Jānis Mārtiņš Reišulis (born 25 March 2008) is a Latvian professional Motocross racer. Reišulis has competed full-time in the Motocross World Championship since the 2026 season. Reišulis is a two-time European Motocross Champion.

Reišulis has represented his country at the Motocross des Nations on two occasions and is scheduled to make his third appearance at the 2026 event.

Alongside picking up his European titles in the EMX125 and EMX250 classes, Reišulis has also won national championships at 125cc level in Germany, The Netherlands and his native Latvia.

He is the younger brother of Kārlis Reišulis, who is also a world-championship level motocross racer. The pair have spent several years as teammates whilst racing in the MXGP paddock

== Career ==
=== Junior career ===
After starting in the sport at a young age, Reišulis progressed through the junior ranks in Latvia and around Europe. He competed in the EMX65 class of the 2018 European Motocross Championship, where he finished seventh overall.

In 2021, Reišulis became Latvian champion in the MX85 class and finished as runner-up in the EMX85 class of the 2021 European Motocross Championship, qualifying on pole at the event and winning second race. He also represented Latvia at the 2021 FIM Motocross Junior World Championship, finishing fourteenth overall in the 85 class. Reišulis stepped up to ride three rounds of the EMX125 class towards the end of the season, marking his debut on a 125cc motorcycle. Despite his young age he adapted to the change well, comfortably scoring points and showing further potential by recording a second place race finish.

Staying with the Latvian KTM Motofavorīts team, Reišulis joined his older brother in a full-time campaign for the EMX125 class of the 2022 European Motocross Championship.
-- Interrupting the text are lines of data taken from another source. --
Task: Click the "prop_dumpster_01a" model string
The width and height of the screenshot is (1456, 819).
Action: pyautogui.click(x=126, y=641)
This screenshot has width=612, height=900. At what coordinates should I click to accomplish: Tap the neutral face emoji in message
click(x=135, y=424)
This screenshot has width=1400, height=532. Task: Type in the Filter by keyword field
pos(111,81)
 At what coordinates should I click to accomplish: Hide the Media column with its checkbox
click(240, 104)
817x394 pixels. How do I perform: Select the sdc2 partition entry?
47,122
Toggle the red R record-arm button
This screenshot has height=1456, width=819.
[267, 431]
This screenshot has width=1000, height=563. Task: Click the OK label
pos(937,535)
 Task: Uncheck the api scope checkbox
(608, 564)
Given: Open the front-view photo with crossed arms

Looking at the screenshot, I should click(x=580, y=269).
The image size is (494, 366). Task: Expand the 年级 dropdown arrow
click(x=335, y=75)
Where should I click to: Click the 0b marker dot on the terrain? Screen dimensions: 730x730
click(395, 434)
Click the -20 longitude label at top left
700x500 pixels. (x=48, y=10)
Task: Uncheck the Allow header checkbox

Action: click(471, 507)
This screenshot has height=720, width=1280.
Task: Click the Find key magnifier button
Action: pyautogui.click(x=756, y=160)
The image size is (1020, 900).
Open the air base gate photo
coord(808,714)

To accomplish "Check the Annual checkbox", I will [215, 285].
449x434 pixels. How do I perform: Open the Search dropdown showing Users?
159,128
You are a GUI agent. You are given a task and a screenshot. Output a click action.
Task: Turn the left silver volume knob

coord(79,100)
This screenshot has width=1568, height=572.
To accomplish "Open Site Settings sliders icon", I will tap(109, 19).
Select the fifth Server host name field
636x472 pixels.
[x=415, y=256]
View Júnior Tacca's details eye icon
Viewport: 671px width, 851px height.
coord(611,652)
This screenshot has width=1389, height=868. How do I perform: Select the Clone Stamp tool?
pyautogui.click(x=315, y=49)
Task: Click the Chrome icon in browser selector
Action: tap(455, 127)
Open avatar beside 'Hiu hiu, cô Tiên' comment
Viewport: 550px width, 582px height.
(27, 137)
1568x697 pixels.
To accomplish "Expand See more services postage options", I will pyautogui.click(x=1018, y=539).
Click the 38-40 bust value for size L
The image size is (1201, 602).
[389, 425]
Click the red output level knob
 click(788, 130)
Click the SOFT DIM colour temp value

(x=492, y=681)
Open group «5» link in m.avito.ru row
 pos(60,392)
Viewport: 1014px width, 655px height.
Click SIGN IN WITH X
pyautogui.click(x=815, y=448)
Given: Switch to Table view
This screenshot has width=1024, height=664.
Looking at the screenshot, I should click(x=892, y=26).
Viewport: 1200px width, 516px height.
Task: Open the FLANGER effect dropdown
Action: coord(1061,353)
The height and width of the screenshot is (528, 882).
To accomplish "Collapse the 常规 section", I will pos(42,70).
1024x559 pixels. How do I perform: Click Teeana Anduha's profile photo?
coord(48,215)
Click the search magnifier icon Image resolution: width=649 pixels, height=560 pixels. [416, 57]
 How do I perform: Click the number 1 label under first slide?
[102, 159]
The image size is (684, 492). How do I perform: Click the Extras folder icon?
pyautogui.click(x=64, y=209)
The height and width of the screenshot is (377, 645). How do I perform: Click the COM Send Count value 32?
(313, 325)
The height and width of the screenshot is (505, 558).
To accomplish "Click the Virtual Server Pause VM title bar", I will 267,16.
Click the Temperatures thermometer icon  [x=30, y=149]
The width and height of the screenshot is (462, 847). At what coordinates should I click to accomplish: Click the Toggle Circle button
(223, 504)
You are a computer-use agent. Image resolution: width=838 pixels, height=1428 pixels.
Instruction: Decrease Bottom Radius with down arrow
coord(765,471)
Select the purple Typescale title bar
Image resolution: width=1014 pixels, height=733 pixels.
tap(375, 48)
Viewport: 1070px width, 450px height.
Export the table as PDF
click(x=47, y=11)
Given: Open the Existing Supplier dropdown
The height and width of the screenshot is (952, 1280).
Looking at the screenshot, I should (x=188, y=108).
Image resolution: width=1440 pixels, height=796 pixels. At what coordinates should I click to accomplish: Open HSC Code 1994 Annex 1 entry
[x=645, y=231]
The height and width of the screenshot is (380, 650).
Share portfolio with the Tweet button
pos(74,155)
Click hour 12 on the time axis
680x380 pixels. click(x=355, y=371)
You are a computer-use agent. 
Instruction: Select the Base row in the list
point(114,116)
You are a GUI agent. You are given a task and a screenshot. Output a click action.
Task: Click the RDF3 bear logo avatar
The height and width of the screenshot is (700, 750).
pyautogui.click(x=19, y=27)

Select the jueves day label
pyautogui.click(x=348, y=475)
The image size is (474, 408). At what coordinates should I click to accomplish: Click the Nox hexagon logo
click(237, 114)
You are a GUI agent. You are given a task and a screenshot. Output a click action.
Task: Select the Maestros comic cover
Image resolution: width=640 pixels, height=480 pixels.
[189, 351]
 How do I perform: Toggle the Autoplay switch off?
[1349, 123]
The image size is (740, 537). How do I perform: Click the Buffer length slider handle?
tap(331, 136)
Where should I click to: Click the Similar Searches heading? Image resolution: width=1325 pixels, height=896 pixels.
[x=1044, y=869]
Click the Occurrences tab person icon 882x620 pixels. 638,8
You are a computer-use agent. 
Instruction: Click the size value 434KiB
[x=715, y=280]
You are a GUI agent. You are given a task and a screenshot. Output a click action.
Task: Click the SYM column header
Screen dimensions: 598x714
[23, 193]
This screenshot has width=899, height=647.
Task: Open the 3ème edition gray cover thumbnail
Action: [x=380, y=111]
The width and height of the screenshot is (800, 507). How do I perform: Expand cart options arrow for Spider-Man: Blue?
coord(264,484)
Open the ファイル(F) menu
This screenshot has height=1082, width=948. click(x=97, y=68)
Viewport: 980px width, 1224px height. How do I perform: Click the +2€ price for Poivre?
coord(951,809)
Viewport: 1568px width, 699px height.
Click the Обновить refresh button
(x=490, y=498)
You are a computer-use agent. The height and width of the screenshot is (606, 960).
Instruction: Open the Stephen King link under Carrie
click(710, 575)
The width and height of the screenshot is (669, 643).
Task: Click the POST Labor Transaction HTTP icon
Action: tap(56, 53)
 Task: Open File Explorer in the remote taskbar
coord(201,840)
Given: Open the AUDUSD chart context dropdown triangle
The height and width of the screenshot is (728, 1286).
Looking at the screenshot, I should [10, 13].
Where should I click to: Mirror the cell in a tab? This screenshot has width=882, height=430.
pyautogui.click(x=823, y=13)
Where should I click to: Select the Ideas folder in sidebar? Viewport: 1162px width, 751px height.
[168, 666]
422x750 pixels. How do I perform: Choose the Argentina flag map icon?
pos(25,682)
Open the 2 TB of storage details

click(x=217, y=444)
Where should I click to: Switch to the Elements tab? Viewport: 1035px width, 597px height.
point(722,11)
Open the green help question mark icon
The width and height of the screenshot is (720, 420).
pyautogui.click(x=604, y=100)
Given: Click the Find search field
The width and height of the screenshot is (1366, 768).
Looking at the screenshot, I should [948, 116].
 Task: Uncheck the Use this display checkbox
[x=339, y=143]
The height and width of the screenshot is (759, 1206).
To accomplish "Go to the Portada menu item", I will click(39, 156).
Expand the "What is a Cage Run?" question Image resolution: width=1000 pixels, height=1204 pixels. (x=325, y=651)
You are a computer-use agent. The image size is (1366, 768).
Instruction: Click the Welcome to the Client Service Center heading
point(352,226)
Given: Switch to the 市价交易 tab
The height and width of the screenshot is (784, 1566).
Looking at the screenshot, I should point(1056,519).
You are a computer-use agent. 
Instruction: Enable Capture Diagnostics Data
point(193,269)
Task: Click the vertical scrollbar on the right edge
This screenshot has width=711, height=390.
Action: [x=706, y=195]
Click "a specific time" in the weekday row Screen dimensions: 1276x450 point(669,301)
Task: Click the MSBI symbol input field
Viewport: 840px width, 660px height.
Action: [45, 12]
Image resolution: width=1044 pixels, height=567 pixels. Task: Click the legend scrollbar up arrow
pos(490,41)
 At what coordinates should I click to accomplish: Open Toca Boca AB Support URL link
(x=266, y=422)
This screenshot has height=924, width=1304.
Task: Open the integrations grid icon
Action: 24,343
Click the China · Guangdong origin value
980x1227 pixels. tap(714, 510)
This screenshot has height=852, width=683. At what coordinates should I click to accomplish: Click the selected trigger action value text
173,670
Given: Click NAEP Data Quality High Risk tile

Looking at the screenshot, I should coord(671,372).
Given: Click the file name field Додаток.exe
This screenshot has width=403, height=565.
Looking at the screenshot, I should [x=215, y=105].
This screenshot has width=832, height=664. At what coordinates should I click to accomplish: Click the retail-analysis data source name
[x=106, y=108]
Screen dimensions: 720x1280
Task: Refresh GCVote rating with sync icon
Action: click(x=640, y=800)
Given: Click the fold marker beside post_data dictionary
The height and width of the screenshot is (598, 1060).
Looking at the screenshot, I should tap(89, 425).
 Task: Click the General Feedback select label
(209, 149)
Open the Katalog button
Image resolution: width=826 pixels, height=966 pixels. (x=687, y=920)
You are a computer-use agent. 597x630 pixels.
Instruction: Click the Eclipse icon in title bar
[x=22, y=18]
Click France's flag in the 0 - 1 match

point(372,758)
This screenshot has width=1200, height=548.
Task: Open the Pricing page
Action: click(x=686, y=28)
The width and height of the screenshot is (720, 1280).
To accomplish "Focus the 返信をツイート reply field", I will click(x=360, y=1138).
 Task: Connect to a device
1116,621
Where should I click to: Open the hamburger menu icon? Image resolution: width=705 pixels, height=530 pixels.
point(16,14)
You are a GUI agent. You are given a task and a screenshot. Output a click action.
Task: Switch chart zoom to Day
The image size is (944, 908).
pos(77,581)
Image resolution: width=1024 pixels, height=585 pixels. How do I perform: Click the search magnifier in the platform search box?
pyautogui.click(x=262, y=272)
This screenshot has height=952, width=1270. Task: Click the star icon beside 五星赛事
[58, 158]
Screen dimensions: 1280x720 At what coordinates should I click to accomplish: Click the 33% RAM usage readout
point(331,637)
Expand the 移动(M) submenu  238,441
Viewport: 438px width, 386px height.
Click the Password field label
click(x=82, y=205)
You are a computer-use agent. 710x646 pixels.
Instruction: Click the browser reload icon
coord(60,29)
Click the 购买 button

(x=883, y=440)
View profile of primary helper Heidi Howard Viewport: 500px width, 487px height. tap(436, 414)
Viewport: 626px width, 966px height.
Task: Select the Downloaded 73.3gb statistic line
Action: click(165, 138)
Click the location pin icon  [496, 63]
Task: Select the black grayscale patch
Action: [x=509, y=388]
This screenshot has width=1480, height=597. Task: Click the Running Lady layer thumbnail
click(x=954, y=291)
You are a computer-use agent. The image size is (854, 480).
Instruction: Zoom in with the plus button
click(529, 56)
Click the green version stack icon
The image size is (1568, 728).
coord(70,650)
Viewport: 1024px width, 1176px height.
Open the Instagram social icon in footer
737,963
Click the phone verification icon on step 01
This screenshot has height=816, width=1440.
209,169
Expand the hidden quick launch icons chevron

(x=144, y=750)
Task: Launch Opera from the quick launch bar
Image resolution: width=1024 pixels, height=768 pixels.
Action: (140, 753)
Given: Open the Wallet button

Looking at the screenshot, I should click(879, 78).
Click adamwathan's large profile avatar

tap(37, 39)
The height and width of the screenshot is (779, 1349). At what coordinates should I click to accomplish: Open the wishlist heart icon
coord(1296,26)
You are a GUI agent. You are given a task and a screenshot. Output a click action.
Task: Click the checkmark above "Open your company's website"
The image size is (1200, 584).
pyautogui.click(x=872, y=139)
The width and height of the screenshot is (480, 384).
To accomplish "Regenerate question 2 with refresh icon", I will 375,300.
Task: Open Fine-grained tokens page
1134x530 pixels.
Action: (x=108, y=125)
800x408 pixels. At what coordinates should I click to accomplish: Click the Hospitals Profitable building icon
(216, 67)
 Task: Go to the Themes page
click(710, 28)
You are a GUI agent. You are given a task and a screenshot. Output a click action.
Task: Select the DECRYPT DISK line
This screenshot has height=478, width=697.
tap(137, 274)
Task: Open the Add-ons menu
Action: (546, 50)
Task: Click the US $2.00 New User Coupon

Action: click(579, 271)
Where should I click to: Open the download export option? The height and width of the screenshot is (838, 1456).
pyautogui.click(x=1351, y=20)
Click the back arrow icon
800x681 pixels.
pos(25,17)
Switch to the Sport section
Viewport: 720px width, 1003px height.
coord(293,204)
At the opening round he grabbed his first overall podium, by finishing third. At the third round, on home soil in Latvia, Reišulis took his first race win and in doing so registered a win in the EMX125 class before his older brother. Across the remaining rounds he took two further race wins and his first overall round victory at the deep sand track of Lommel. Third in the final EMX125 standings was coupled with second at the FIM Junior World Championship, where he won the second race. His breakthrough season in 2022 was capped off with him picking up three 125cc national titles. As well as successfully defending his Latvian title, he took the Junior Cup 125 class in the ADAC MX Masters and the 125cc class in the Dutch Masters of Motocross.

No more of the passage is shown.